A woman who was violently assaulted in a car park while pregnant has branded a sheriff’s decision to hand her abuser unpaid work an “insult to every domestic abuse victim”.
Serial domestic abuser Sammy Stewart was found guilty following a trial at Aberdeen Sheriff Court of assaulting Lynette Sangster by choking her on two occasions in 2017.
He also grabbed her hair and tried to pull her out of a car while she was heavily pregnant.
As an alternative to a prison sentence, he was given 200 hours of unpaid work and ordered to stay away from Ms Sangster for 12 months.
Visibly upset, she described the sentence handed down by Sheriff Janys Scott KC as “a disgrace”.
“I’m devastated. I reported him to protect other women and I’ve basically wasted my time,” Ms Sangster said.
“He should be behind bars. What he did still affects me now.”
Stewart, an Army veteran who previously completed a charity bike ride from Aberdeen to Arbroath in 2021, has one previous conviction for domestic assault and two previous assault convictions.
During the first incident, at Ms Sangster’s address in Kemnay on May 20 2017, Stewart throttled her after an evening in the pub.
Taking to the witness stand, the woman told the court she had asked Stewart to leave the address when the incident happened.

....

**SET EXERCISE**
Please translate this sentence from the court report into Spanish: "He also grabbed her hair and tried to pull her out of a car while she was heavily pregnant." Work from the court report alone.

**DATA EXTRACT**
....

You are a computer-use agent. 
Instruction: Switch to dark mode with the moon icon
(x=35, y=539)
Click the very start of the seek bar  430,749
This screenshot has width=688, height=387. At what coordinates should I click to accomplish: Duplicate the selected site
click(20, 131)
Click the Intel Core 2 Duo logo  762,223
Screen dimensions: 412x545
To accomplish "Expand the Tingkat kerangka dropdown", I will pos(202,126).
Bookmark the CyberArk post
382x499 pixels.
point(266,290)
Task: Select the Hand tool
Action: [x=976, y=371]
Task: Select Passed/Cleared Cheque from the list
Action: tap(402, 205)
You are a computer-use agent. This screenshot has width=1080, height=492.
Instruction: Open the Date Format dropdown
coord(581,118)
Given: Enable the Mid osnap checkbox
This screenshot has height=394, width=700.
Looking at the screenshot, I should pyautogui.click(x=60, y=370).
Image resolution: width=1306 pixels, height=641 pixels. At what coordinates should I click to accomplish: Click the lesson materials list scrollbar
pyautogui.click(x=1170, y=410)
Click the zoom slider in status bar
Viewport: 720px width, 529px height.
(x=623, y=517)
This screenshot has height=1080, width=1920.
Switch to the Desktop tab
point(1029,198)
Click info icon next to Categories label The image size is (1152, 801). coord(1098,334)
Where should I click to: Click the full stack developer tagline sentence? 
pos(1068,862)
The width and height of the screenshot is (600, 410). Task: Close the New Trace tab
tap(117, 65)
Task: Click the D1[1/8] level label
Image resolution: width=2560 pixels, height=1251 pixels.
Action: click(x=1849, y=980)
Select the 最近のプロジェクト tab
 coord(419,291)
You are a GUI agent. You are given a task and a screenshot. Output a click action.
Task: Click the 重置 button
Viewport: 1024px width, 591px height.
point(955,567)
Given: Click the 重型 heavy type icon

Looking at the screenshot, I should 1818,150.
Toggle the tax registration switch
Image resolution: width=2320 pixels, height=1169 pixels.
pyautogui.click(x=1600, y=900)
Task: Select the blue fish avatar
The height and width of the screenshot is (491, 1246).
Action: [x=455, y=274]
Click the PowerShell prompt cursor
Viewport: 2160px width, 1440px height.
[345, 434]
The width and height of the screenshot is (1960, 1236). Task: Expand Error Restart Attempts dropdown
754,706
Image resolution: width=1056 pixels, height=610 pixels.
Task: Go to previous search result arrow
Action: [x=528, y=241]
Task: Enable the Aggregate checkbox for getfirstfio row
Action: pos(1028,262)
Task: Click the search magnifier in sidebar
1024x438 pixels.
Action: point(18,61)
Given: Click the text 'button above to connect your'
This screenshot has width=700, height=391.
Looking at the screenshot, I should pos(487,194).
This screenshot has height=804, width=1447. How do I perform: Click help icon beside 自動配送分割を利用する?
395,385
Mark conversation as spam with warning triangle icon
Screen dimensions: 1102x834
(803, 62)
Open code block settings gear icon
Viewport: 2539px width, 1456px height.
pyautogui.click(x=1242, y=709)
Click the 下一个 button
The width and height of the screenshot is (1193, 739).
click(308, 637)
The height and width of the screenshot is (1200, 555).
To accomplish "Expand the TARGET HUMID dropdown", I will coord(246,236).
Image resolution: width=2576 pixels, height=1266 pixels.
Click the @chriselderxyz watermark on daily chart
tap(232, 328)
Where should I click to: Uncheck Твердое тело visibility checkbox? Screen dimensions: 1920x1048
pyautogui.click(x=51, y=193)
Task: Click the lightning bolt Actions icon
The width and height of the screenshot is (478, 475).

....

**TASK OUTPUT**
También la agarró del pelo e intentó sacarla de un coche mientras estaba en avanzado estado de embarazo.